Profiles

JHipster comes with two Spring "profiles":

  • dev for development: it focuses on ease of development and productivity
  • prod for production: it focuses on performance and scalability

Those profiles come in two different configurations:

  • The Maven/Gradle profiles are used at build time. For example mvn -Pprod package or gradlew bootRepackage -Pprod will package a production application.
  • The Spring profiles work at run time. Some Spring beans will behave differently, depending on the profile.

Spring profiles are set by Maven/Gradle, so we have a consistency between the two methods:you will have a "prod" profile on Maven/Gradle and Spring at the same time.

In default mode, JHipster will use the "dev" profile

If you run the application without Maven/Gradle, launch the "Application" class (you can probably run it easily from your IDE by right-clicking on it).
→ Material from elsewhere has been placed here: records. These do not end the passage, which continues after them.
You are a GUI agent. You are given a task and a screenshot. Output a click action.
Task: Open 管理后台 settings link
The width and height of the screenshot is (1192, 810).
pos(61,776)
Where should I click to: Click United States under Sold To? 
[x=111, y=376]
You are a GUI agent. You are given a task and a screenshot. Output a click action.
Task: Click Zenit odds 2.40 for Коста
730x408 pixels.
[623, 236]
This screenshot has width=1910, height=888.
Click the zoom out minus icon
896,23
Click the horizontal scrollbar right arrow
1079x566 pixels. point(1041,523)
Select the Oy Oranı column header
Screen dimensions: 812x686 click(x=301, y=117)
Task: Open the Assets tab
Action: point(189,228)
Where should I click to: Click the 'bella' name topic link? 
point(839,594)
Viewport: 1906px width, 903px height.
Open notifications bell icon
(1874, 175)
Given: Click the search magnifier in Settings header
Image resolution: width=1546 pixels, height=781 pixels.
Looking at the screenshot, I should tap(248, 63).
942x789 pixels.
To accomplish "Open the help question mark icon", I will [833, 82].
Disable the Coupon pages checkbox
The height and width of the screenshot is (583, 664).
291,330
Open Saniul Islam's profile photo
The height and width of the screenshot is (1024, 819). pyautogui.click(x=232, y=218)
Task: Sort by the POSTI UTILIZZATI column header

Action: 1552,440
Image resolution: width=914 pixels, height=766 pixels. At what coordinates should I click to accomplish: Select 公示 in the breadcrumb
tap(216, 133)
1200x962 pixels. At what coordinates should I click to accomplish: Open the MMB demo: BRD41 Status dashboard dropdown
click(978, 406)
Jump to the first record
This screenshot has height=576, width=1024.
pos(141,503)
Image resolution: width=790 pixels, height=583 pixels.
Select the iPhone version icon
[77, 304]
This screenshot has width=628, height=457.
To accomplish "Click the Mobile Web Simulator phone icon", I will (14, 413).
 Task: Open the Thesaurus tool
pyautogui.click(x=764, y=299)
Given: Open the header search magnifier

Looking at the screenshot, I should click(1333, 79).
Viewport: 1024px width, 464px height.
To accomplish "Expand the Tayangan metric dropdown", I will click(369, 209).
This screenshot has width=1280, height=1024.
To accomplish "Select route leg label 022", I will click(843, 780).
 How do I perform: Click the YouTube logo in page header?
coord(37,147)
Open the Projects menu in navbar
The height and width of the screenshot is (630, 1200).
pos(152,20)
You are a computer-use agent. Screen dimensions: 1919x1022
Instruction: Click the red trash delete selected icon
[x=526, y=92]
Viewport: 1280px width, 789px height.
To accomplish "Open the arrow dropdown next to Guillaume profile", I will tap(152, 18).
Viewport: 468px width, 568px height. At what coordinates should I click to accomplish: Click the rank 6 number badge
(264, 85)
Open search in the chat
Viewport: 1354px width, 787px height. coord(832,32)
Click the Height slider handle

If you run the application with Maven, run mvn

If you run the application with Gradle, run gradlew

In production, JHipster has to run with the "prod" profile

Use Maven to build the application with the "prod" profile: mvn -Pprod

Use Gradle to build the application with the "prod" profile: gradlew -Pprod

When you run the application, don't forget to add the "prod" profile, by adding --spring.profiles.active=prod to your program arguments.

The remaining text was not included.